Le Guatemala a mis l’accent sur la nécessité de renforcer les institutions promouvant les droits des peuples autochtones. Il a rappelé que les médias devaient être étroitement associés aux efforts de lutte contre la discrimination afin de montrer les limites de la liberté d’expression dans ce contexte. Des efforts de traduction des documents administratifs et des lois en langues autochtones sont en cours au Guatemala, a en outre souligné la délégation guatémaltèque. L’Équateur a indiqué avoir criminalisé les faits de discrimination dans son Code pénal. Le pays a en outre insisté sur la nécessité de garantir que les médias ne diffusent pas de préjugés racistes.

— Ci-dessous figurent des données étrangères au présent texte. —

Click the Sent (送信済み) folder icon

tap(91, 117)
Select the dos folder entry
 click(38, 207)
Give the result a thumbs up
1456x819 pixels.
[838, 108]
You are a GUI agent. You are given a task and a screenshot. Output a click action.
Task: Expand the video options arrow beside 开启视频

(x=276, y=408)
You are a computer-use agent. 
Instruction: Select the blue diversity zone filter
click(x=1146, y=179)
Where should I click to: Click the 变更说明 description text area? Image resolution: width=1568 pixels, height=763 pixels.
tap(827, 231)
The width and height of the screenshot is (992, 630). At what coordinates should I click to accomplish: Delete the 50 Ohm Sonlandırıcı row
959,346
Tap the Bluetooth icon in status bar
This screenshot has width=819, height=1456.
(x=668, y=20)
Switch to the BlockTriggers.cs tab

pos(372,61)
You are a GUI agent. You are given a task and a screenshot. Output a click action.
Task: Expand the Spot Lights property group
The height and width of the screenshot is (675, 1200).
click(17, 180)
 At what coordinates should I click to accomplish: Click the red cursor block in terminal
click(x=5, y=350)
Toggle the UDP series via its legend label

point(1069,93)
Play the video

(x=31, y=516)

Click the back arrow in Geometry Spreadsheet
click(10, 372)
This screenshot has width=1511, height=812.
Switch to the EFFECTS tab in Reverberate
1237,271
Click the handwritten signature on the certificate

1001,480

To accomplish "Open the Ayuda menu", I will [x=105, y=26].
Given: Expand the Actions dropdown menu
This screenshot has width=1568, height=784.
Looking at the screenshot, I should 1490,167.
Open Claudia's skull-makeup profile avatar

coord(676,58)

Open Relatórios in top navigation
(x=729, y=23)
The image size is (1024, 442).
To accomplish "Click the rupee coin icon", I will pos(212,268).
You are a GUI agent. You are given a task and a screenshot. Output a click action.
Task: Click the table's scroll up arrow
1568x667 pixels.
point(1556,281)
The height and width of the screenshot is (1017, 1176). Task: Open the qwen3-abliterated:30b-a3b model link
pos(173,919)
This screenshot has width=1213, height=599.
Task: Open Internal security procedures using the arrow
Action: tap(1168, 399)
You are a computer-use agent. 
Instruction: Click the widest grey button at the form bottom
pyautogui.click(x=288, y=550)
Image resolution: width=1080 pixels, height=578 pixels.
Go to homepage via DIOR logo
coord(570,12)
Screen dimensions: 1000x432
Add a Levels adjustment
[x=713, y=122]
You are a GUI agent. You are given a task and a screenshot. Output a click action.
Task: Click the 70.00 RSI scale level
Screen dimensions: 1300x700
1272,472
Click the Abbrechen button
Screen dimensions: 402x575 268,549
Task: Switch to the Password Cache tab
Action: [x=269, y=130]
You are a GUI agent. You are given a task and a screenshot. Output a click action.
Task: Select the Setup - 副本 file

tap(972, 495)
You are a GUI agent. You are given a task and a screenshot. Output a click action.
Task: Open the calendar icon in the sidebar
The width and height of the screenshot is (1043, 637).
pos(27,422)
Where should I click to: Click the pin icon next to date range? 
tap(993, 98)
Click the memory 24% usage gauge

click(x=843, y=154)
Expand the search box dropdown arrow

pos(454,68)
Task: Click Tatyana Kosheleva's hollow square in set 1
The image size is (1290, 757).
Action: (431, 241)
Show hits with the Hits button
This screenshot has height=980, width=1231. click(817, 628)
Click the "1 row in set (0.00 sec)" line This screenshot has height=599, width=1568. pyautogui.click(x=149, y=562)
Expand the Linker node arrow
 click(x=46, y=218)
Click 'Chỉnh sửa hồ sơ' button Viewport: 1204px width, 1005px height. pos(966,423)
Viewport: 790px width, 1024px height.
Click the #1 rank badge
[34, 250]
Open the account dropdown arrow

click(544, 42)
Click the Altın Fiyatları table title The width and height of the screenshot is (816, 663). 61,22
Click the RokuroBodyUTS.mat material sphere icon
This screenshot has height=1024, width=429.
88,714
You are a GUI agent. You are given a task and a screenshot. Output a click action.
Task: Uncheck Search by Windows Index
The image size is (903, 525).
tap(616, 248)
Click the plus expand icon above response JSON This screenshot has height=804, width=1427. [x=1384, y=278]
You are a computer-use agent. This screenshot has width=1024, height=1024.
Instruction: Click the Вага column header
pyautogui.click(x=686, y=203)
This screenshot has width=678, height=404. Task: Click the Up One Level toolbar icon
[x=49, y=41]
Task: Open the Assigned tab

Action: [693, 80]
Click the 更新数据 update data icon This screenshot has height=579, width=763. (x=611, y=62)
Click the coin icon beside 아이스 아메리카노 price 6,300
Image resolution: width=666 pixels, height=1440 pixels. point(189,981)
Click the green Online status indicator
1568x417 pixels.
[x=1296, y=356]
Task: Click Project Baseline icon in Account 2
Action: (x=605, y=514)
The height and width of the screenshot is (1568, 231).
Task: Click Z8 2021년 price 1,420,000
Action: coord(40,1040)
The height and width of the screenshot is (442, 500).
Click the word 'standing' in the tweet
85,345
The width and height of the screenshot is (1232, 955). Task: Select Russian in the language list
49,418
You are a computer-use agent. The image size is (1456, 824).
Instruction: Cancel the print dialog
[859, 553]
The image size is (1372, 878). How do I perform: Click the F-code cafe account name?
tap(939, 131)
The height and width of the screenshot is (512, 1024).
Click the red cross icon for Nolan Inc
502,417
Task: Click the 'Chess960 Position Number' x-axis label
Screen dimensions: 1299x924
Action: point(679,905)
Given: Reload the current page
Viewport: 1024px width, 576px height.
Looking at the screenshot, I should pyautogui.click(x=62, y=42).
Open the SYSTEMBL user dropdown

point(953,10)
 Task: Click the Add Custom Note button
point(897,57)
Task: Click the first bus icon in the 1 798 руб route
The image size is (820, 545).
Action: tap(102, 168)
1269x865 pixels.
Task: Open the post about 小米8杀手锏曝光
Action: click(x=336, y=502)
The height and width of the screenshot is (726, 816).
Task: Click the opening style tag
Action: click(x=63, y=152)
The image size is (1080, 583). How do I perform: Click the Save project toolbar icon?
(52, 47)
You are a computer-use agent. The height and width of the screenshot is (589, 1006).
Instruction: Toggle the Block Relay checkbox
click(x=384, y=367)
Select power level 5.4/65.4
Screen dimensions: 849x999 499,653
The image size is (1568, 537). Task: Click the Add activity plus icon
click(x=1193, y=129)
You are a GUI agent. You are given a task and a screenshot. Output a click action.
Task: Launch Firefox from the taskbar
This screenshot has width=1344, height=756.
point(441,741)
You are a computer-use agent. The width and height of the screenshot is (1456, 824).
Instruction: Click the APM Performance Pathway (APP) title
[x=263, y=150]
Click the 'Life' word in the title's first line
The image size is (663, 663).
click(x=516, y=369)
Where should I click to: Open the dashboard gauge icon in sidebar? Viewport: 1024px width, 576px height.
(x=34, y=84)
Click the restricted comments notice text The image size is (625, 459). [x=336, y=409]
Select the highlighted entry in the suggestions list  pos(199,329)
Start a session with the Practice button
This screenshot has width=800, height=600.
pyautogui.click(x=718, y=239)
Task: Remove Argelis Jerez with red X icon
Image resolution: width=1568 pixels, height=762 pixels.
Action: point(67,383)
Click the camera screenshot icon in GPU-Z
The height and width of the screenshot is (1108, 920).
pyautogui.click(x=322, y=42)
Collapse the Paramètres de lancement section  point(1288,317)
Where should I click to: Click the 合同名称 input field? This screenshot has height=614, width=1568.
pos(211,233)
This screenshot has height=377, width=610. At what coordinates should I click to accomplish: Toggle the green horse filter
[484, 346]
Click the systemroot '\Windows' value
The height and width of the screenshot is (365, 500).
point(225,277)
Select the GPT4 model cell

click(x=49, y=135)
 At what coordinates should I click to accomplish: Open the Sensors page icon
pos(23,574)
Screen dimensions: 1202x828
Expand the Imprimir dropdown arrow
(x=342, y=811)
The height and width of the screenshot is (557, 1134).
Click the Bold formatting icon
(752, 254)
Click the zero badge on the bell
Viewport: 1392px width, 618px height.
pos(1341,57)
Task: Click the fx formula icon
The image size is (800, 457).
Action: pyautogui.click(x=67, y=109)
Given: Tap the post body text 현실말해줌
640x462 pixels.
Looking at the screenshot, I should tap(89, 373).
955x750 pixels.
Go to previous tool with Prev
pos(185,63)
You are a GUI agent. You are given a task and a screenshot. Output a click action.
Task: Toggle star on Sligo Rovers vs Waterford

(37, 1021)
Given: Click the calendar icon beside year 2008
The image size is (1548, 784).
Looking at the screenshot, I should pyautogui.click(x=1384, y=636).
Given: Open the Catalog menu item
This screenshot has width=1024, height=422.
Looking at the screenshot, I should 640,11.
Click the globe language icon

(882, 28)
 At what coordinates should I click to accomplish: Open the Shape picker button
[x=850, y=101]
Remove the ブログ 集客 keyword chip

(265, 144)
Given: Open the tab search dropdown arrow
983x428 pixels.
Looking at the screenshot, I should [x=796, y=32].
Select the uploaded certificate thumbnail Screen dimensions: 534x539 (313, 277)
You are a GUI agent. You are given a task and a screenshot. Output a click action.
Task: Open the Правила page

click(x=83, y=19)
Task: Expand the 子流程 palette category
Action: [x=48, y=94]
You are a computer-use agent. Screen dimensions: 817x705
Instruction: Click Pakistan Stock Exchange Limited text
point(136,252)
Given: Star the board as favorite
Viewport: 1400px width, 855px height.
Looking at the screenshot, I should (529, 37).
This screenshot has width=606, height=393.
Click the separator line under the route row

Le Monténegro a souligné que le pays avait amendé son Code pénal pour ériger en infraction les actes de discrimination conformément à la Convention. Une initiative d’intégration des Roms pour la période 2016-2020 a été mise en place, a en outre indiqué la délégation monténégrine. Le pays a précisé qu’il faisait face à un important défi dû à l’accroissement des naissances et à l’augmentation des demandes d’obtention de permis de résidence.
L’Ukraine a déclaré que la Fédération de Russie promouvait la supériorité russe et pratiquait des actes systématiques de discrimination à l’encontre des populations ukrainiennes et tatares en Crimée. L’Ukraine a rappelé avoir lancé une procédure auprès de la Cour internationale de justice, demandant à la Fédération de Russie de respecter ses engagements internationaux et les droits des peuples présents en Crimée.
La Bolivie a enjoint les États parties à la Convention à éradiquer le patriarcat et la domination coloniale fondée sur des piliers discriminatoires. Le pays a déploré que les contrôles aux frontières soient devenus des moments de généralisation de la discrimination.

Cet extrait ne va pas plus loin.